Create a sub-directory to install WordPress into and then follow the instructions here:
When selecting the installation options refer to the video.
INSTALLATION USING APPLICATION INSTALLER
Follow instructions in this Guide.
In directory ( Installation directory )
We will be changing the default installation directory ‘wp’.
Many people just remove the default ‘wp’ directory and leave this option blank to install in the root of the domain.
We will create out own custom sub-directory and install WordPress there. Later we will make changes so that WordPress appears to be installed in the domain root.
In this guide I changed it to ‘secret’ – not recommended – just what I used for this demonstration.
Table prefix ( Database Table prefix )
Most people leave the default prefix of ‘wp-‘
We will be changing this to something else. I have again used ‘secret’ changing the prefix to ‘secret-‘
Admin Username ( administration login account name )
Most people leave this set to the default ‘admin’
You need to change it to something that is not related to you or the website. Again for this demonstration I have used ‘secret’
I have generated a 16 character random password using a combination of letters, numbers and special characters.
WordPress reports on the strength of your password when you enter it. You should aim for a score of 100/100
Go ahead and complete the WordPress installation.
We now have a new installation of WordPress in the sub-directory.
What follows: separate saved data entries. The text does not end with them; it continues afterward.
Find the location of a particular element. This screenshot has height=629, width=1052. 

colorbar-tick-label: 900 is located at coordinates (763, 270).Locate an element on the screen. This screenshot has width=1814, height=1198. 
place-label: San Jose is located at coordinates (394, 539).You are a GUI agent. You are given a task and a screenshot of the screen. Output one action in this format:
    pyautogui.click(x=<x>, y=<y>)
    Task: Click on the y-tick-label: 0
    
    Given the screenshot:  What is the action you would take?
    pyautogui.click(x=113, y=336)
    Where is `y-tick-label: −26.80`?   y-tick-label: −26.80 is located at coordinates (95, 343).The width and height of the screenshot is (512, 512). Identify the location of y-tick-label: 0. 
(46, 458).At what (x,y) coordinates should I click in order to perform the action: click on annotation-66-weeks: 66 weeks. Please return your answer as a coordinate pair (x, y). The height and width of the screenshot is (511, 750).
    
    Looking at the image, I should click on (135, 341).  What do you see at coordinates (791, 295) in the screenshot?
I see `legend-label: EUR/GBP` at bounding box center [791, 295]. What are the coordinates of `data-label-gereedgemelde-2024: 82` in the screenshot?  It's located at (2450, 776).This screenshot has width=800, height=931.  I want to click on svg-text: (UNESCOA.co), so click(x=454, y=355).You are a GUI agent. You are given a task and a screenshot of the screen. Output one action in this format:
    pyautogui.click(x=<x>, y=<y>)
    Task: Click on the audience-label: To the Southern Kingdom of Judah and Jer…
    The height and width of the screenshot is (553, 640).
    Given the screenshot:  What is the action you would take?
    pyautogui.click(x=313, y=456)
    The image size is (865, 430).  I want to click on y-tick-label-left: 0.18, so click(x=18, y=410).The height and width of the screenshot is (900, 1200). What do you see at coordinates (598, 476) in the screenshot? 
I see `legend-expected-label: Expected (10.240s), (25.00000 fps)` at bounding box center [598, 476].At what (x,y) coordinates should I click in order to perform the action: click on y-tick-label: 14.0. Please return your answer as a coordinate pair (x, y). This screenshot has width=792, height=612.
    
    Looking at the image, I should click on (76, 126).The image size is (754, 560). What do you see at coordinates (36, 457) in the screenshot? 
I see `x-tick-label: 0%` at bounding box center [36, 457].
Now we want to make WordPress appear to be installed in the root of the domain.
Log in to WordPress and go to SETTINGS | GENERAL
Site Address ( URL )
Edit this field removing the sub-directory
Go to SETTINGS | PERMLINKS
Change to your preferred settings.
Next use File Manager or an FTP client and connect to the site.
Navigate to the new sub-directory and copy the index.php into the root domain.
Edit index.php and edit the last line which points to where to load WordPress. Edit the page adding the sub-directory.
SUMMARY OF SECURITY MEASURES IMPLEMENTED
- Installed WordPress into a custom hidden sub-directory
- Changed prefix on WordPress tables
- Changed default admin account name
- Implemented a strong password for admin account
We have also moved the WordPress file system to a location where it would not normally be located. This improves security by changing the location of sensitive system files from the default.
It is also a much cleaner way of organising the file system.